Como el autor de Tarzán y de las aventuras en Marte o en Venus, Edgar Rice Burroughs –con quien tiene tanto en común no en la biografía trágica sino en su manipulación del imaginario– o, yendo un poco más lejos, como el mismo Arlt, son gente que escribe desde ninguna parte o desde el deseo y la lectura, lugares de la fantasía. Desde la falta de autoridad, desde la impunidad, desde la marginalidad cultural y literaria. No tienen ni historia ni aventuras detrás, por eso las escriben. Son, tal cual le gustaría a Wilde, mentirosos como se debe. Como Scherezade, Salgari inventa desde la necesidad o, en su caso, desde la desesperación de zafar: escribir para comer. Y se zafa sólo entreteniendo: no son historias para dormir o detenerse sino para quedarse despierto. En Salgari hay una especie de histeria aventurera, una hiperkinesis heroica.
No sólo escribió mucho, sino que la proliferación de la peripecia hace que sus más de ochenta novelas de aventuras se atomicen en infinidad de breves episodios de acción sin solución de continuidad. Y Salgari no para de escribir mientras sus héroes se muevan.
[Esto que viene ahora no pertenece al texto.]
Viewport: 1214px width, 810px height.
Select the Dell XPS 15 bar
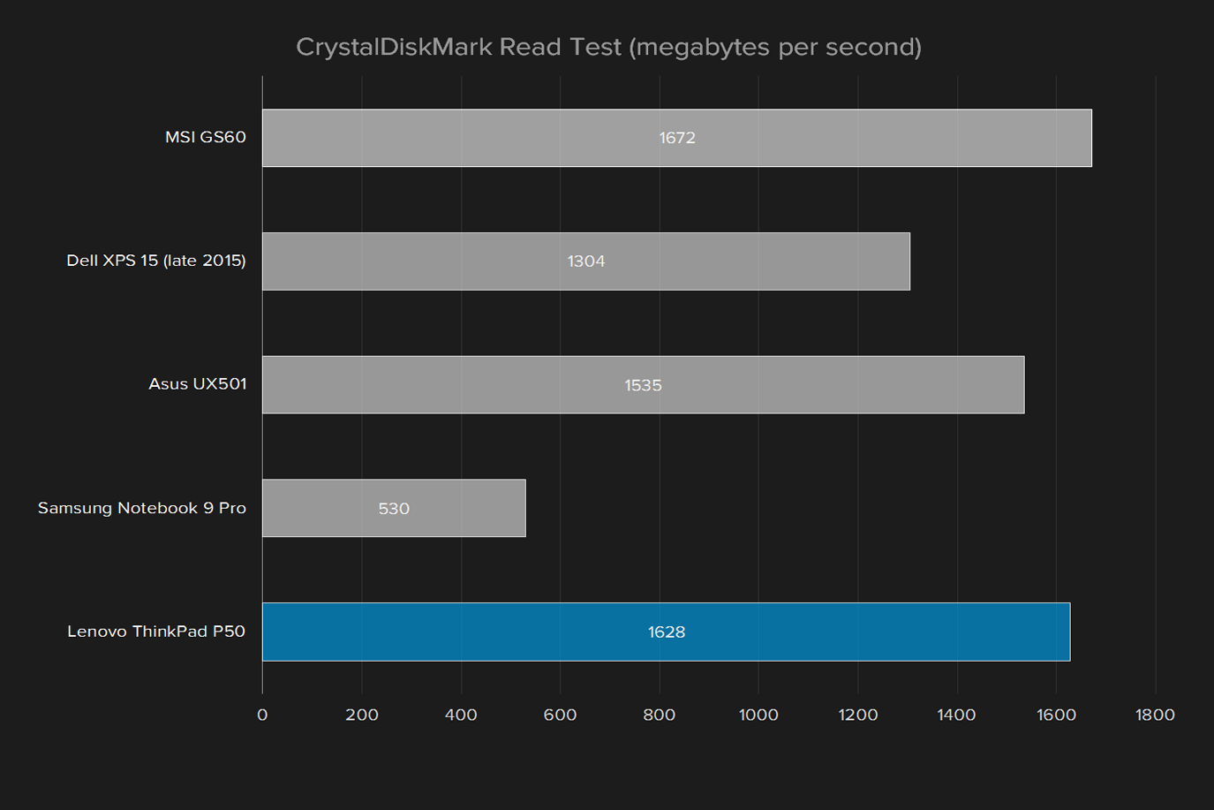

Es una carrera de persecución a pluma cuyo término es –literalmente– la muerte.
Pocos textos más patéticos que Mis memorias, su libro autobiográfico, que culmina con las últimas confesiones y los arrebatos previos –apenas en horas– al sangriento suicidio. Lo notable, lo grotesco casi, es que en esas circunstancias Salgari no deja, no puede dejar, de fabular. Su loca versión de las aventuras juveniles que habría vivido en la Malasia con romance incluido –la emblemática amada inglesa se llama Eva Stevenson–, el conocimiento del mítico Sandokán y la amistad de Tremal Naik sólo pueden entenderse como desafueros de una mente obsesionada no tanto por la necesidad de ser conocido (ser veraz respecto de su vida) como por la necesidad de ser creído, de ser personaje, de tener un tipo de existencia a partir de la fabulación: ser verosímil, en suma. Al “mentir” sobre sí mismo, Salgari se aproxima al status de sus personajes, se coloca en su mismo plano, hace inútil la pregunta por la veracidad y coloca a todo su universo narrativo en un mismo plano de existencia: lo verosímil desaforado, las aventuras y desventuras de la pasión, las razones del corazón en suma. Para que su vida (de escritor) tenga sentido tiene que ser la transposición de una experiencia aventurera. Paradójicamente, en Mis memorias, en lugar de decirnos que tomó sus personajes de la realidad, como se supone que quiere demostrar, lo que en realidad nos dice es que él es (quiere ser) su personaje más fantástico.
En la Argentina lo consiguió plenamente; fue, desde siempre, el sinónimo de la fabulación aventurera atravesando todos los medios. A tal punto llegó, que cuando los Civita –italianos, dueños de Editorial Abril– se lanzaron en 1948 al mercado local de las revistas de historietas, comenzaron con una publicación centrada en adaptaciones suyas que se llamó simplemente así: Salgari. Después vendrían Misterix, Rayo Rojo y alguna otra, pero en principio, el lugar de la indudable aventura fue ese apellido mágico, casi una garantía, una marca. La marca de la pasión.
En un libro muy agradable y preciso en su diversidad, La infancia recuperada, Savater rinde homenaje –sin pudores y entre otros–, a los héroes de Salgari. Y a Sandokán, claro está. El Tigre de la Malasia es el héroe exótico que sólo se puede leer escuchando música de Verdi, imaginando los gestos ampulosos y estatuarios, los arrebatos de ira y los ojos llameantes, las lágrimas de amor, la carne blanca bajo telas rojas y espesas, la piel aceitunada y la espada de plata, los escenarios tormentosos de cielos enrojecidos, fieras sanguinarias y traidores inolvidables. Sandokán es un héroe transgresor, impar, sin caja, impensable entre franceses o sajones, para quienes encarna el enemigo. Movido por impulsos terribles y definitivos, el Tigre arrasa con incontables chinos –que operan como los mexicanos del western– y combate por principios, pero sobre todo por venganza personal al extranjero invasor –ingleses, holandeses, europeos colonialistas en general– movido sólo por pasiones básicas: el odio y el amor. La lealtad que va poco más allá de la familia y una sangre licuada en combate sólo se templa y se prueba en la aventura compartida. La única moraleja es la de Jacinto Chiclana: “Siempre el coraje es mejor”.
En el día del centenario de su muerte, 25 de abril de 1911, vaya pues este recuerdo a don Emilio Salgari.